Portfolio investment dividends regime
The Ministry of Finance and Public Credit published -for comments- the draft decree regulating the rate applicable to dividends paid to foreign portfolio investors. The decree states that the rates applicable to dividends paid to foreign portfolio capital investors will be the same as those set forth in Article 245 of the Tax Statute ("E.T.") and that the Ministry of Finance and Public Credit will act as an agent for the payment of dividends. ("E.T.") and that the administrator of the investment will act as withholding agent at the source, who will receive from the company paying the dividend -without any withholding- the gross amount thereof with the indication of whether or not it is a taxable dividend for the portfolio investor, in order to then make the withholding at the source before making the corresponding repatriation or reinvestment of the same.

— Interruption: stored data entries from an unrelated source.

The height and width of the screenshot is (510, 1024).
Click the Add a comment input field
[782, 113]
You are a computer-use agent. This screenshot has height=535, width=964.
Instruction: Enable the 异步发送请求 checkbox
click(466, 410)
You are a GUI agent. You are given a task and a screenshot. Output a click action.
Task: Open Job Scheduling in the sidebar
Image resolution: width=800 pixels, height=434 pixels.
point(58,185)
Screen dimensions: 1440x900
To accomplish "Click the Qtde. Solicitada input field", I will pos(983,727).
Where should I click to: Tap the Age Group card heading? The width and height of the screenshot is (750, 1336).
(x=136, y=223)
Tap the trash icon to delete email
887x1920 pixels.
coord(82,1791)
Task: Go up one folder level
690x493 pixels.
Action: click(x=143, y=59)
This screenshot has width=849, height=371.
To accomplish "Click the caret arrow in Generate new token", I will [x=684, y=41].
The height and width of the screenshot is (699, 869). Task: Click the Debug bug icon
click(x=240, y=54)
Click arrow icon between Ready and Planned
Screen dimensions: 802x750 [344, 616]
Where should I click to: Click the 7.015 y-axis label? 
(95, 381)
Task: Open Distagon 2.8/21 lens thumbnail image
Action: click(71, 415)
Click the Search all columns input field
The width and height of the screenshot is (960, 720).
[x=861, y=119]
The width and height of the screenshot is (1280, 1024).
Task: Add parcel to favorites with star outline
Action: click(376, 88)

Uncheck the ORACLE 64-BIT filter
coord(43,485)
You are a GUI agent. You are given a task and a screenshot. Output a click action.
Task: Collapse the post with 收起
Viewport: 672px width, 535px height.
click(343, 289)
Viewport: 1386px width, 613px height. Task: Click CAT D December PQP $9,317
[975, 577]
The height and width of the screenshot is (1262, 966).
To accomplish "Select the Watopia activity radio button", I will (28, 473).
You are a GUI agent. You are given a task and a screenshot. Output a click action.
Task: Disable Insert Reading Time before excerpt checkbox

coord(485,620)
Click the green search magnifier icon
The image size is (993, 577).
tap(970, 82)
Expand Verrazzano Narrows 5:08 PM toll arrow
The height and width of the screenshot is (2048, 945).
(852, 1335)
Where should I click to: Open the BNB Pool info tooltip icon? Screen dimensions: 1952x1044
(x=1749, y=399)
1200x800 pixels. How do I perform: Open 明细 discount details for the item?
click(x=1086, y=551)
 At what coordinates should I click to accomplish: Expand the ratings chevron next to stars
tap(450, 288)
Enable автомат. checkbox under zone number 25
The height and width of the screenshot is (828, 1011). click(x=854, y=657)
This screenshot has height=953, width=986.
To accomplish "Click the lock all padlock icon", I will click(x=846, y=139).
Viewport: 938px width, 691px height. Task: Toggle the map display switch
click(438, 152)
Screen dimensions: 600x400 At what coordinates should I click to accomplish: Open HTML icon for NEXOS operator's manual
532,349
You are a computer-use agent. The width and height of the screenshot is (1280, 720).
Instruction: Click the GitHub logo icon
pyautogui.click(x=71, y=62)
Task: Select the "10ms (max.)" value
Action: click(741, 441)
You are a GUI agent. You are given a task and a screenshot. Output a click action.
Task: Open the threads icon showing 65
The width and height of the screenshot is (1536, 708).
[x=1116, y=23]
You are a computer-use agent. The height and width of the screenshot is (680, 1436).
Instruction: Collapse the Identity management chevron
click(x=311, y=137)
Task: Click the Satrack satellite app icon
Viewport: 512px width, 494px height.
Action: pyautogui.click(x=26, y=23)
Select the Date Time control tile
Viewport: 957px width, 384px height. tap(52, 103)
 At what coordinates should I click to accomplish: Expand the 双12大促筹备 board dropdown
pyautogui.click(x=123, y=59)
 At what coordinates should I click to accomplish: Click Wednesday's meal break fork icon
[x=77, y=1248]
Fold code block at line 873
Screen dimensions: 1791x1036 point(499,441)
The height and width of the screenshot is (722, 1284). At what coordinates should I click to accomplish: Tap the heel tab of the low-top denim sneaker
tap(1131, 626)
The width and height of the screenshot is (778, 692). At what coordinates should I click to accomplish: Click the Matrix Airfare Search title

This treatment is logical and makes sense since it relieves the issuer of the operational burden of carrying out this procedure, placing it on the administrator, who due to his knowledge of the client can do it more easily. However, from a deep reading of the draft decree, conclusions can be drawn that would place on a plane of inequality -constitutionally unjustified- those investors who receive dividends from portfolio investment as opposed to those who receive them as a result of a direct foreign investment.
In the first place, the draft decree indicates that "The withholdings made constitute the final tax of the portfolio capital investor for that concept (...)". The purpose of this provision is to facilitate the procedures of the foreign portfolio investor and to avoid that the same -if he only has such income- must file an income tax return because the totality of his income has been subject to withholding tax in Colombia. Notwithstanding this, it must be taken into account that the dividend may also be paid in released shares of the same (Corficolombiana case), and, if this situation arises, and if it is understood that this dividend is not an INCRGO (as indicated in articles 36-2 and 36-3 of the E.T.), the rule would become completely inoperative since the administrator would have to receive an order from the client to sell such shares paid as dividend and proceed to practice, with those resources, the withholding at the source on behalf of the client.
Secondly, the same decree confers an anticipated "peace of mind" to the foreign investor since it expressly indicates that these withholdings can never be considered as an "over or under" payment.
For this reason, the portfolio investor who is entitled to use the provisions established in a treaty to avoid double taxation in Colombia and which exempt or reduce its tax burden on dividends, would see unknown its right to request (under a higher standard -treaty-) a refund for excess withholding, since, in light of the decree, it cannot be understood that such withholdings may constitute an excess payment. Moreover, when the foreign investor is a legal entity, this would violate the non-discrimination clauses established in most of these types of agreements.
Thirdly, it is still strange that the draft decree indicates that the withholding tax rate for dividends taxed on behalf of foreign capital investors is 35% (art. 245 of the E.T.), when article 18-1 of the E.T., which was neither repealed nor modified by law 1819 of 2016, indicates that "the withholding tax rate shall be 25% (...)". This antinomy is easily resolved since, by normative hierarchy, the law takes precedence over the decree.